Study leads to new colon cancer clues
Researchers at Vanderbilt University Medical Center have provided the first evidence that blocking a cellular receptor can inhibit the development of pre-cancerous colon polyps in mice.
The receptor, called PPARdelta, plays an important role in development, wound healing and fat metabolism. In the September issue of the journal Cancer Cell, the Vanderbilt scientists reported that they could inhibit polyp development in mice by “knocking out” the PPARdelta gene.
If confirmed in humans, blocking PPARdelta could provide a way to stop or prevent colorectal cancer, which kills more than 50,000 Americans annually, said Raymond N. DuBois, M.D., Ph.D., Hortense B. Ingram Professor of Molecular Oncology and the paper’s senior author.
PPAR stands for peroxisome proliferator-activated receptor, a family of three “transcription factors” that serve as on/off switches for a wide variety of genes.

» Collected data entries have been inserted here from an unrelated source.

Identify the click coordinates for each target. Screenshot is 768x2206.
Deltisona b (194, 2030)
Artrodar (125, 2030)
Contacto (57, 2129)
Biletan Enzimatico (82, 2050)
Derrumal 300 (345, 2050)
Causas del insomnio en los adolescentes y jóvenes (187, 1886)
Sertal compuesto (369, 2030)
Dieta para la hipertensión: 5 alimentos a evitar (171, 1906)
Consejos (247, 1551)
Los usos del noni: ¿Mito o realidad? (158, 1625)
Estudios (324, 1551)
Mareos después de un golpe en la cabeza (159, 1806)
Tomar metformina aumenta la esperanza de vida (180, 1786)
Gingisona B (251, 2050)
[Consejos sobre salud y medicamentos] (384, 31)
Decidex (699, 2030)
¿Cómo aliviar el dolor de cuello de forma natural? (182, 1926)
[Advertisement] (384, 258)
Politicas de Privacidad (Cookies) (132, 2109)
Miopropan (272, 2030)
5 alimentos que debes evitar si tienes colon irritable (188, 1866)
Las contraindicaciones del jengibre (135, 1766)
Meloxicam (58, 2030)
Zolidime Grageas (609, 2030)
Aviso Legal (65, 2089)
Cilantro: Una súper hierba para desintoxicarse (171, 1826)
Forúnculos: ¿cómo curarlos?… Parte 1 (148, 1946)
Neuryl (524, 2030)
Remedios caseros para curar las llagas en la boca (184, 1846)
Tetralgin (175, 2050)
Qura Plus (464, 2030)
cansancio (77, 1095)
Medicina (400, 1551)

In August researchers at the Salk Institute in La Jolla, Calif., reported that activating PPARdelta in mice stimulated changes in muscle fibers that enabled the animals to run “marathons” and eat a high-fat diet without gaining weight. A drug that turns on PPARdelta is being tested in patients with fat metabolism disorders.
However, when the drug was given to a strain of mice with a genetic mutation that makes them susceptible to developing pre-cancerous intestinal polyps, both the number and size of polyps increased significantly, DuBois and his colleagues reported last February in Nature Medicine. The same mutation is found in 80 percent of patients with colorectal cancer.

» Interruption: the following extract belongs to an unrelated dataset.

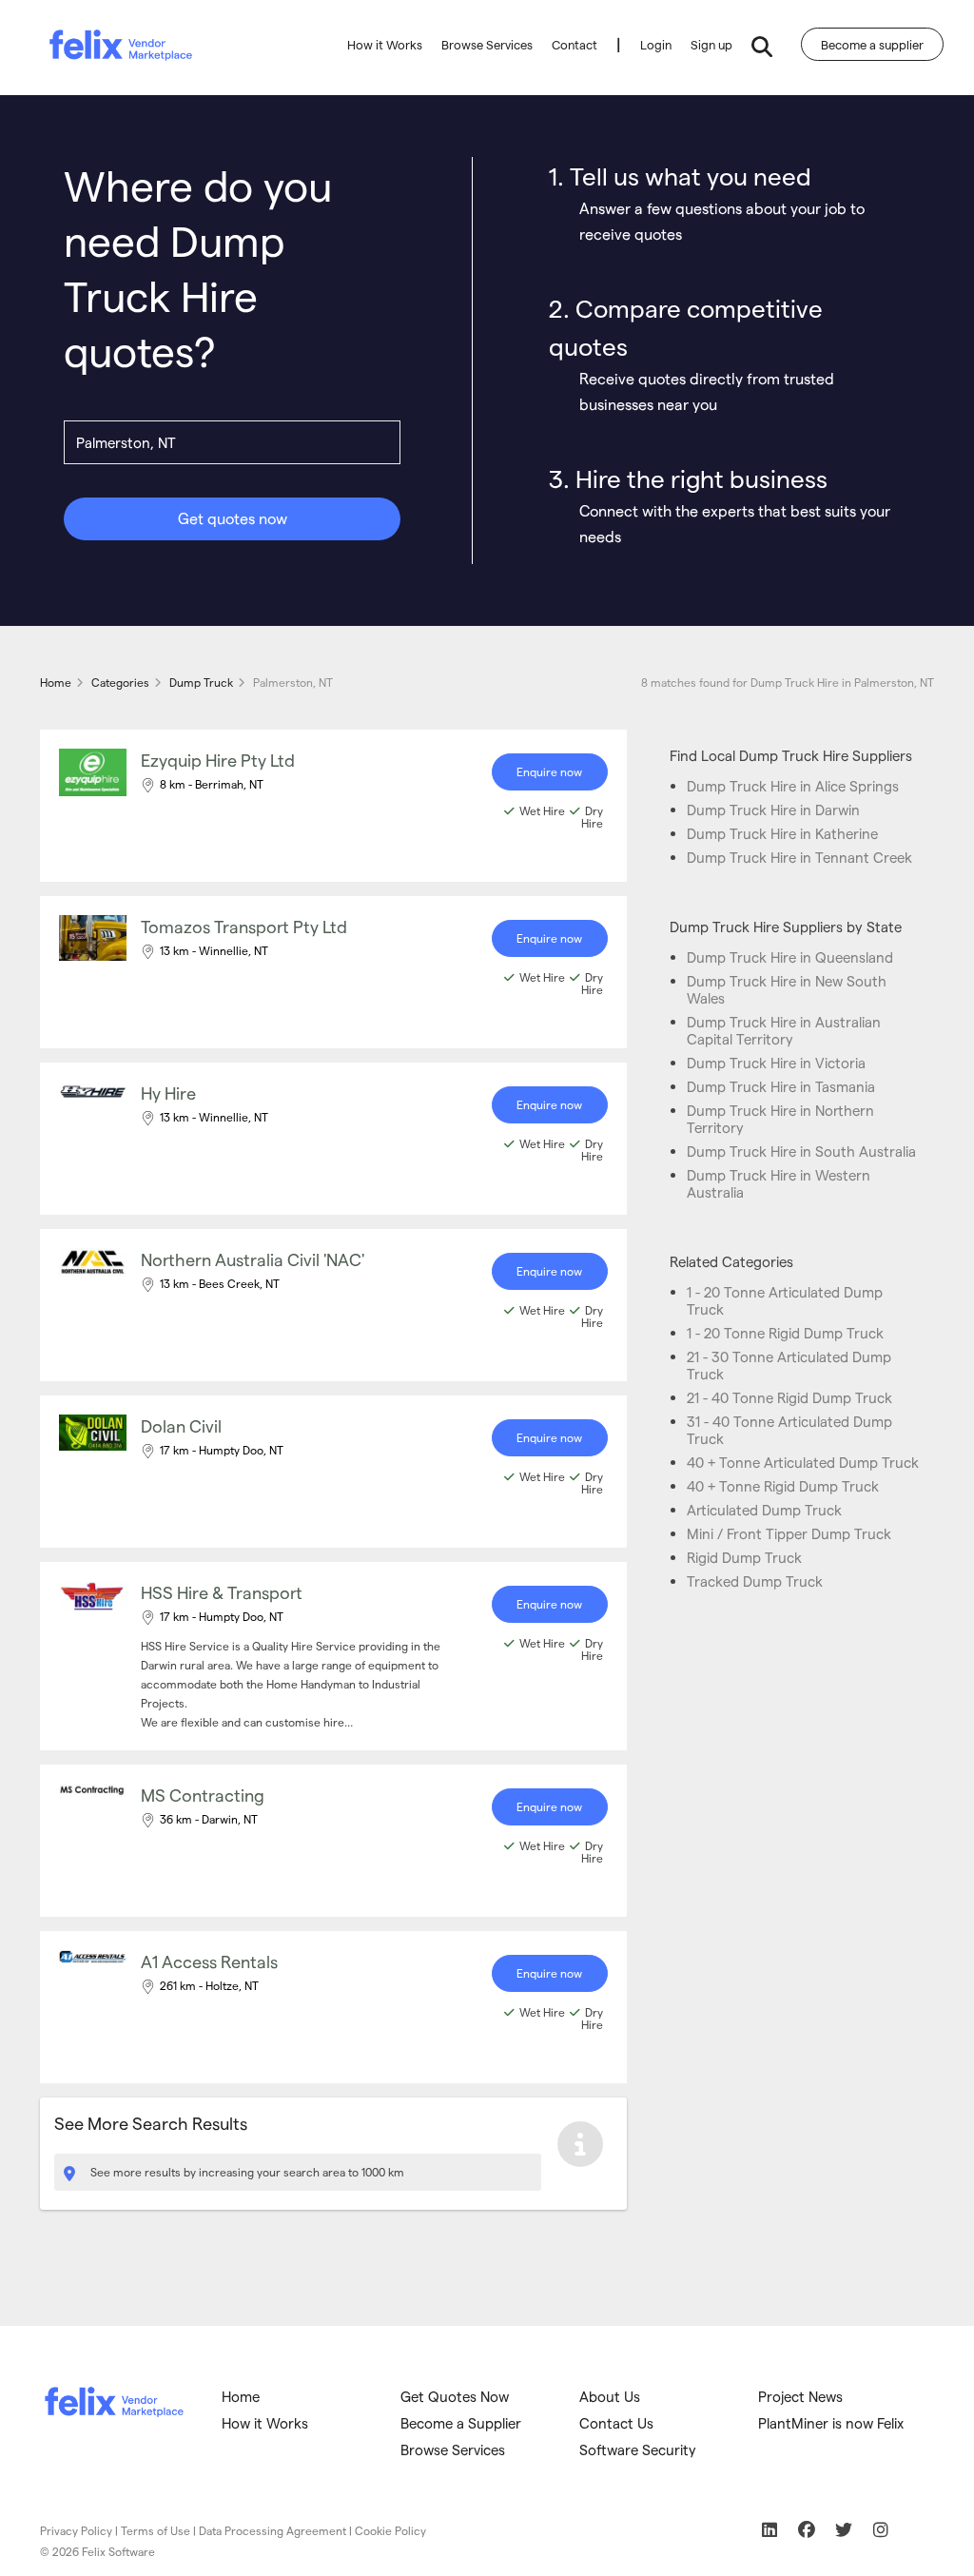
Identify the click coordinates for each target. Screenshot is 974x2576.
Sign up (711, 44)
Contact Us (616, 2422)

The findings suggest that drugs that activate PPARdelta “may encourage abnormal cell growth in certain populations at risk for colorectal cancer,” DuBois cautioned.
DuBois is internationally known for his pioneering studies linking the development of colorectal cancer to the cyclooxygenase-2 (COX-2) enzyme. COX-2 is a major target for drugs that relieve the pain and inflammation of arthritis, but COX-2 gene expression is also elevated in a variety of malignancies including colorectal tumors.

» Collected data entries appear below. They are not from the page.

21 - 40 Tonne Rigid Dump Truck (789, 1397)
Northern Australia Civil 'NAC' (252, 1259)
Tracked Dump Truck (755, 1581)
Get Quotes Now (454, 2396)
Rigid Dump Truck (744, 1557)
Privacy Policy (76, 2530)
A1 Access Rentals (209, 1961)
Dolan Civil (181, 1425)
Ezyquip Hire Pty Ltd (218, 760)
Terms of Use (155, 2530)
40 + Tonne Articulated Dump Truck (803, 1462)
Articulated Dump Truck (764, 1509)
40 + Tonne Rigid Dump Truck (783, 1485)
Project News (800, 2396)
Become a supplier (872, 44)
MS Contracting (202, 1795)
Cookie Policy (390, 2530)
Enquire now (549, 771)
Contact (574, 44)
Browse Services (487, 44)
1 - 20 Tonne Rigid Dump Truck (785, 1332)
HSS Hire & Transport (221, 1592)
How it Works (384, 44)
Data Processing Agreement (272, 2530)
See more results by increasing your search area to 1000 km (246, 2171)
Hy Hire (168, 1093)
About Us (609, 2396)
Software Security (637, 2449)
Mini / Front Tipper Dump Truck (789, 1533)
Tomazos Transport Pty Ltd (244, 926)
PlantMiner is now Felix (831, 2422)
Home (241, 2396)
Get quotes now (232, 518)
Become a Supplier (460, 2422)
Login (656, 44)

COX-2 generates several potent, hormone-like substances called prostaglandins that play a role in a wide variety of physiological functions. One of them, prostaglandin E2 (PGE2), has been specifically linked to the development of colon polyps.
The current study tested the effect of PGE2 in mice with the mutation that made them susceptible to polyps. Administration of the prostaglandin dramatically increased the number of intestinal polyps.
The animals were then crossed with mice without the PPARdelta gene. This generated animals with the propensity to develop colon polyps but lacking PPARdelta. When PGE2 was given to these mice, “we didn’t seen any increase in polyps,” DuBois said.
“Our results identify PPARdelta as a critical downstream mediator in PGE2-stimulated promotion of colorectal tumor growth,” the researchers concluded.
A drug that blocks PPARdelta has been developed in France, and the Vanderbilt researchers hope to test it in mice to see if it has the same effect as knocking out the gene. “We’ve been carefully examining drugs which inhibit COX-2,” DuBois explained. “Now we can really focus on key components of the downstream pathway.”
The research could lead to more specific — and safer — ways to prevent colorectal cancer. In addition to generating PGE2, the COX-2 enzyme produces another prostaglandin that blocks clot formation and dilates blood vessels. Long-term, high-dose use of the COX-2 inhibitor Vioxx has been linked to high blood pressure and an increased risk of serious heart problems in some patients.
The study’s lead author was Dingzhi Wang, Ph.D., research associate professor of Medicine.
Other members of the research team were Haibin Wang, Ph.D., Qiong Shi, Sharada Katkuri Sanjoy K. Das, Ph.D., and Sudhansu K. Dey, Ph.D., of Vanderbilt; and Walter Walhi, Ph.D., and Beatrice Desvergne, Ph.D., of the University of Lausanne, Switzerland.
The study was supported by the National Institutes of Health, the National Colorectal Cancer Research Alliance and the T.J. Martell Foundation.